Impact of serum progesterone levels on the trigger day on IVF/ICSI-ET outcomes in antagonist protocols
10.3760/cma.j.cn101441-20250408-00173
- VernacularTitle:扳机日血清孕酮水平对拮抗剂方案IVF/ICSI-ET助孕结局的影响
- Author:
Yinfeng ZHANG
1
;
Aomiao HUANG
;
Xinyan WANG
;
Haining LUO
Author Information
1. 天津市中心妇产科医院生殖医学中心 天津市人类发育与生殖调控重点实验室 中西 医协同“旗舰”科室,天津 300100
- Publication Type:Journal Article
- Keywords:
Progesterone;
Antagonist protocol;
Clinical pregnancy rate;
Live birth rate
- From:
Chinese Journal of Reproduction and Contraception
2025;45(10):1026-1031
- CountryChina
- Language:Chinese
-
Abstract:
Objective:To determine the optimal threshold for trigger-day progesterone levels in gonadotropin-releasing hormone (GnRH) antagonist protocols.Methods:A cohort study was performed.

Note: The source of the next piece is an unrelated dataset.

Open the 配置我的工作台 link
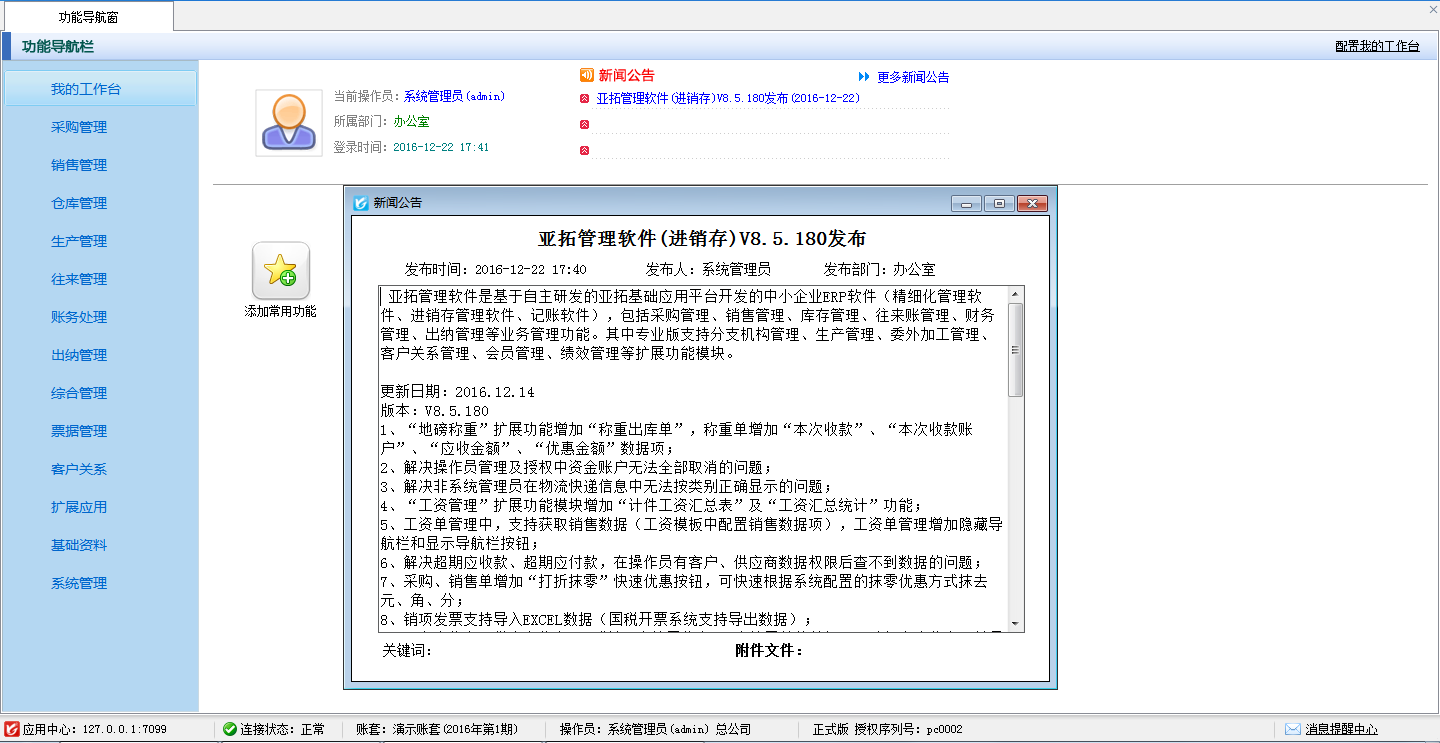click(x=1377, y=46)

The clinical data were retrospectively analyzed from patients who underwent in vitro fertilization/intracytoplasmic sperm injection (IVF/ICSI) for assisted reproduction at the Reproductive Medicine Center of Tianjin Central Obstetrics and Gynecology Hospital between January 2014 and May 2023. The study included 5 760 fresh transfer cycles where the female partner had undergone ovarian stimulation using a GnRH antagonist protocol. This was a single-arm study. The primary outcome measures were clinical pregnancy rate and live birth rate. The association between progesterone level on the trigger day and clinical pregnancy outcome and the dose-response relationship were analyzed by restricted cubic spline. Results:The progesterone level on the day of human chorionic gonadotropin trigger was (1.33±0.38) μg/L. Among the included cycles, 2 900 cycles underwent conventional IVF fertilization, while 2 860 cycles underwent ICSI. The biochemical pregnancy rate was 44.79% (2 580/5 760), the clinical pregnancy rate was 40.35% (2 324/5 760), and the live birth rate was 31.46% (1 812/5 760). Progesterone levels on the trigger day in GnRH antagonist protocols showed a nonlinear association with both clinical pregnancy rate and live birth rate (both P<0.001). When progesterone levels were below 0.61 μg/L, the clinical pregnancy rate increased with rising progesterone levels, but decreased significantly once this threshold was exceeded. Similarly, the live birth rate increased with progesterone levels below 0.63 μg/L and declined beyond that point. Conclusion:Progesterone levels on the optimal trigger day for achieving the highest clinical pregnancy rate and live birth rate in GnRH antagonist protocols are peak values of 0.61 μg/L and 0.63 μg/L, respectively. Using these thresholds, the impact of progesterone levels on the trigger day shows a positive effect on both clinical pregnancy rate and live birth rate up to these points, after which the effects become negative.